Source material:
######

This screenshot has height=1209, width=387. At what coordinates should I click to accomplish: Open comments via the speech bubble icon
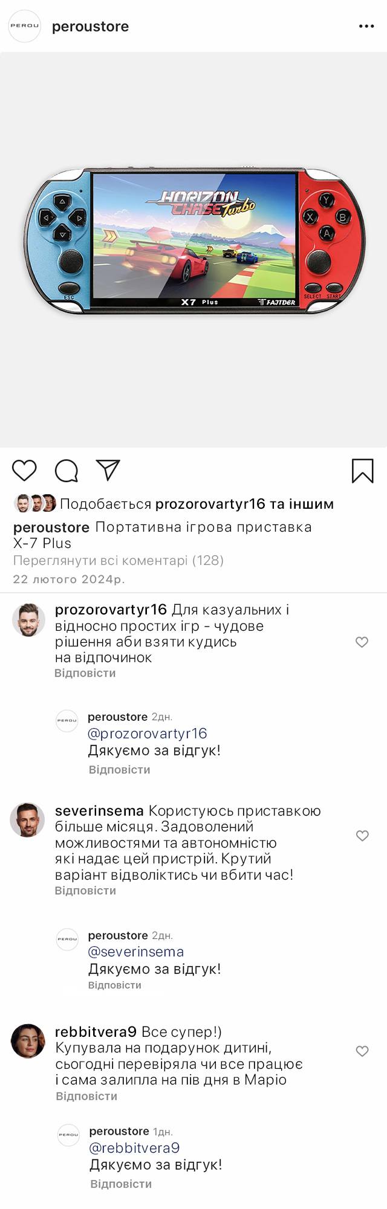pos(67,471)
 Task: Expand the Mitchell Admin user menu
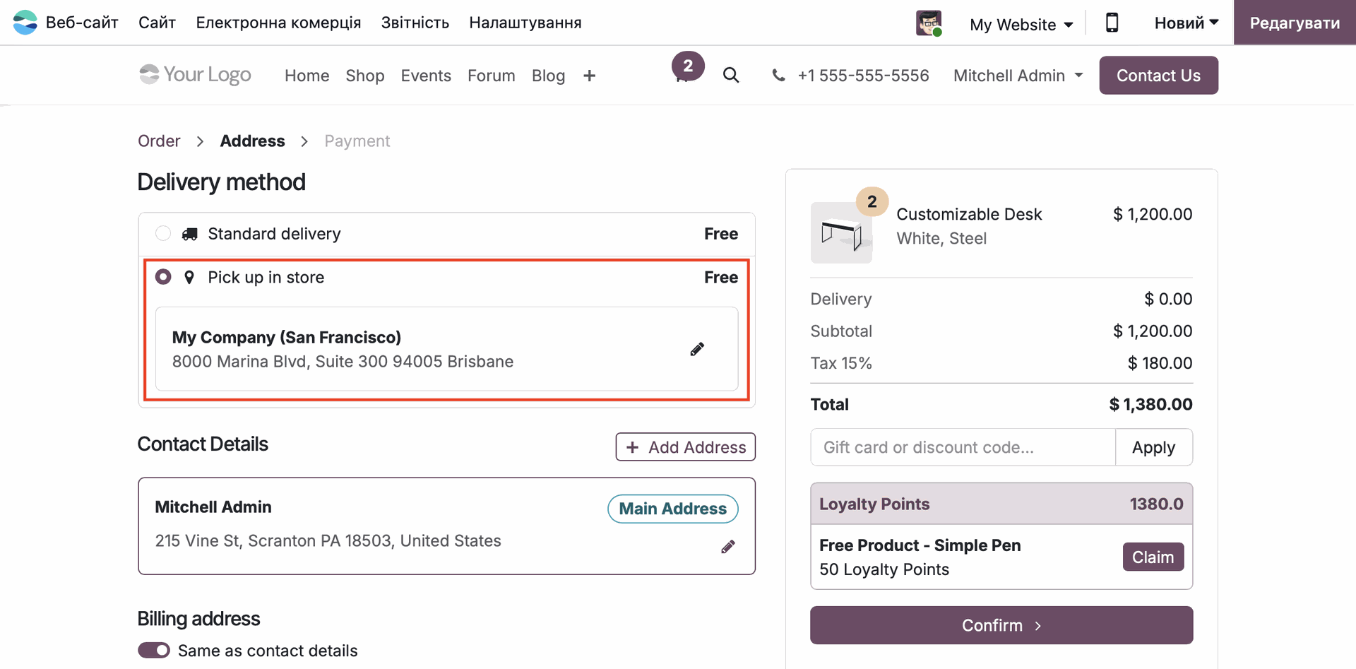point(1018,76)
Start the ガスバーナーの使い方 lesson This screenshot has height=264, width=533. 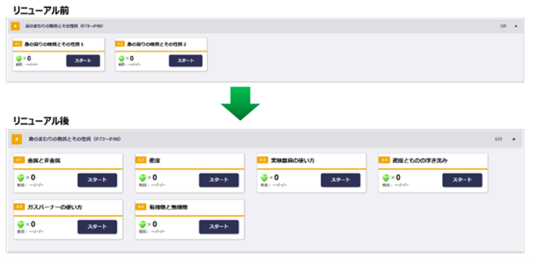click(x=97, y=226)
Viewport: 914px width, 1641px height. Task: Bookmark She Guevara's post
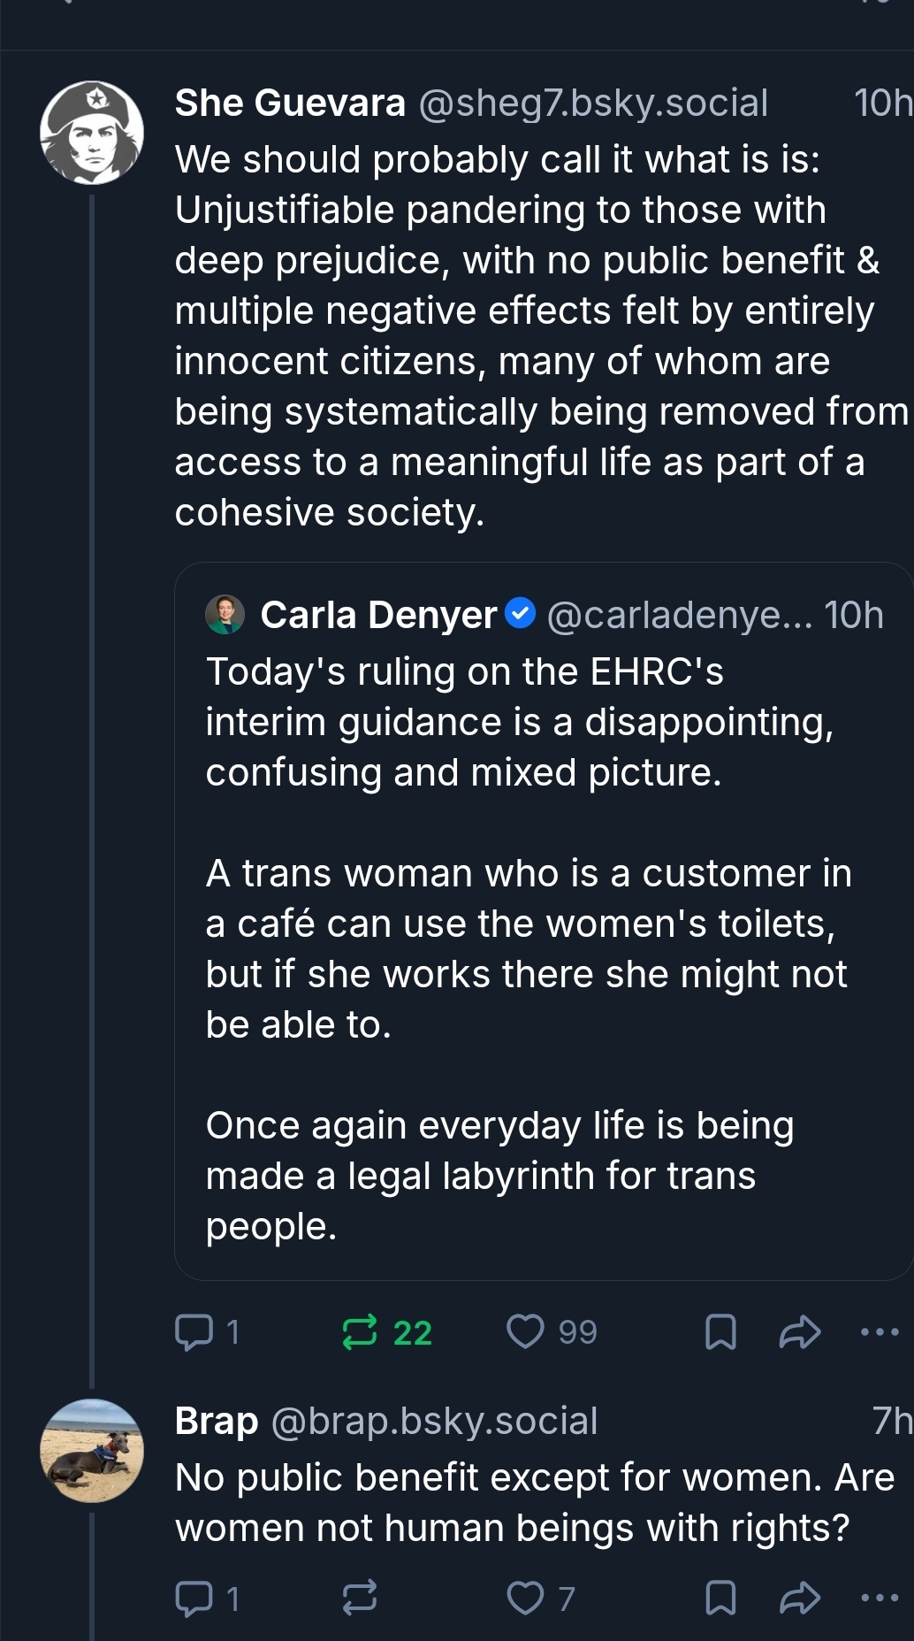coord(720,1332)
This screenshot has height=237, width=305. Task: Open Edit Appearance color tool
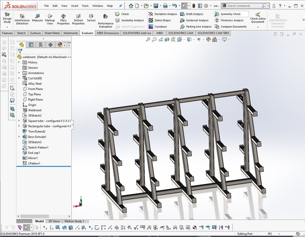(208, 39)
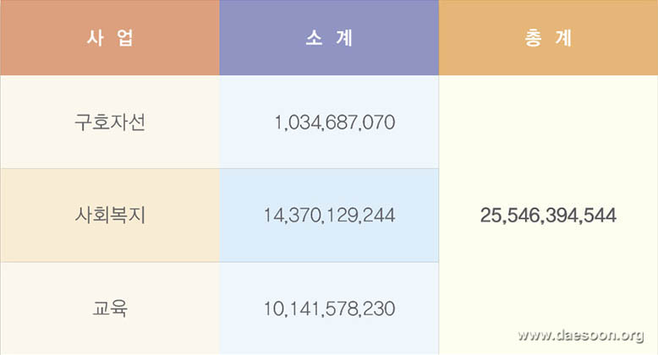The image size is (658, 355).
Task: Click the 교육 row label
Action: [110, 309]
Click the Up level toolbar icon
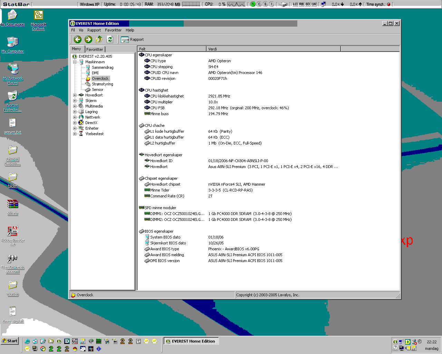 [99, 39]
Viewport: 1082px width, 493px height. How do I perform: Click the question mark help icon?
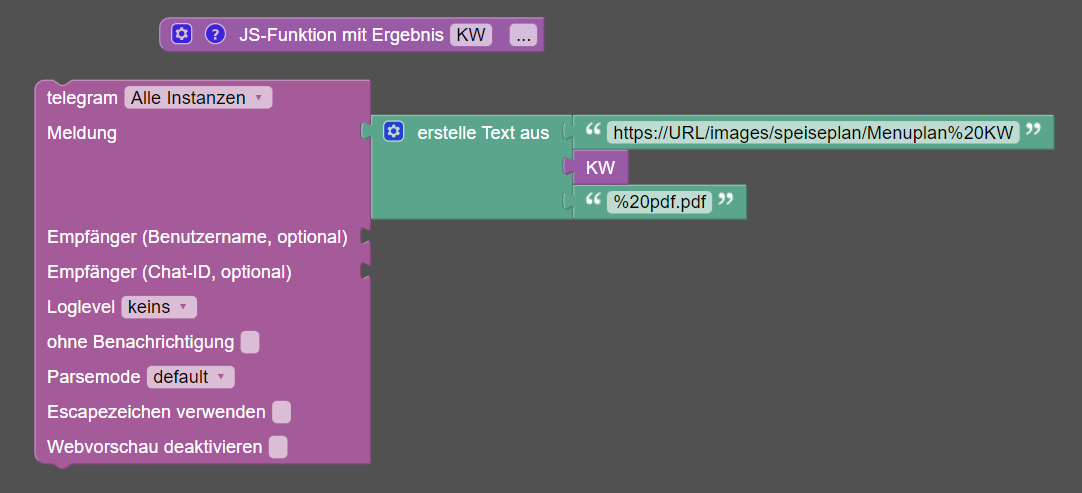click(215, 34)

######

Task item:
If a line falls between the one containing "Viewport: 1082px width, 493px" and the last line of the entries above, both included, reproduce it exactly; leave the pictures out.

Expected answer:
Viewport: 1082px width, 493px height. How do I perform: Click the question mark help icon?
click(215, 34)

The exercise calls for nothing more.